Yesterday, Senate Bill 348 passed the Kansas House by a 110-10 margin. The bill, which, changed slightly from when it passed the Senate to the version just passed in the House and has yet to be enacted, exempts hair threaders from cosmetology licensing conditions, including 1,000 hours of training that can run to over $15,000. These regulations make it harder for people to become licensed and for threading businesses to find employees. Kansas Justice Institute is also currently representing Jigisha Modi and her threading business against burdensome regulations.
This bill is a bipartisan regulatory reform and is an example of a way to create more economic opportunity for people by enshrining their right to work. What widespread regulatory reform in the Sunflower State would look like is detailed in KPI’s Streamlining State Regulations report released earlier this year.
Kansas’ regulatory book would take the average person 180 consecutive hours of reading to gloss over. Stack up a million other federal regulations and varying amounts of local regulations and citizens have a wall of limitations of what they can and can’t do. The basic fact is that reducing regulations reduces costs on businesses and the consumers ultimately paying the final bill. The average small business start-up sees first-year regulatory costs of $83,019. Reducing that number by even a little could give the business the opportunity to hire more employees or pay employees more, purchase more products, upgrade equipment, or keep prices low.
The widespread economic cost of regulations shouldn’t be ignored either. An estimated 29,409 jobs have been lost from Kansas due to occupational licensing restrictions – but one type of regulatory burden addressed via SB 348. In total, this means a $197.5 million loss from the state’s economy annually. Occupations with state-specific licensing exam procedures had 36% less migration when compared to other states.
Many of the economic consequences of regulations fall on people of color, people with disabilities, and other historically marginalized groups. Complexity can be described as a subsidy and too often can often be abused by existing firms to act as barriers to entry for new competition, especially from historically marginalized groups and start-ups.
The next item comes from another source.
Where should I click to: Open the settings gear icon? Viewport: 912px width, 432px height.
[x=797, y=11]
For instance, licensing reduces the probability of a Black individual working as a barber by 17.3%. Everyone, no matter their background, deserves the right to work how they choose.
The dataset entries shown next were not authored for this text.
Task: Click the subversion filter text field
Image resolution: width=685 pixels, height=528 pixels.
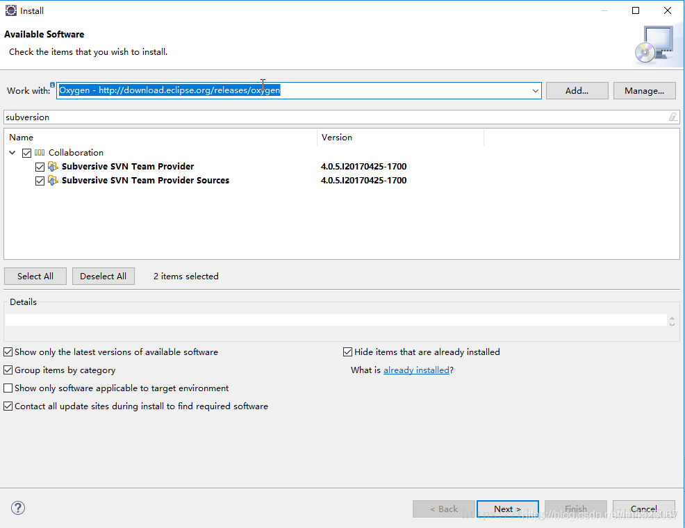Action: (336, 117)
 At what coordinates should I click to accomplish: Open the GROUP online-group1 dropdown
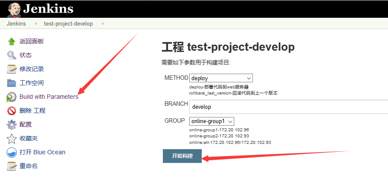212,121
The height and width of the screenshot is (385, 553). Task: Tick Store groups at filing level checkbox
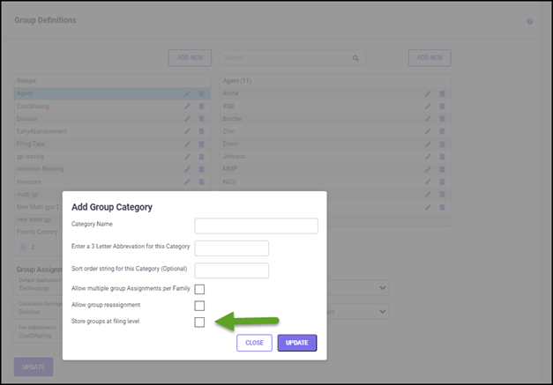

Regulatory reform lowers costs and creates a more cohesive economy. In my personal experience starting a business in college, navigating opaque rules and administrative bodies could deter potential entrepreneurs (which is why I put together a brief guide of entrepreneurship resources for Kansas). According to a study of Wichita businesses by KPI and Wichita State University’s Hugo Wall School of Business, companies appreciated an end-goal-focused approach to regulations but often got frustrated when regulations felt arbitrary.
Ideas for regulatory reform are endless: occupational licensing reform, zoning reform, regulatory sandboxes, Right to Earn a Living legislation, bipartisan regulatory review committees, more opportunities for oversight, etc. SB 348 is but the first of many changes that need to happen and should attract bipartisan support.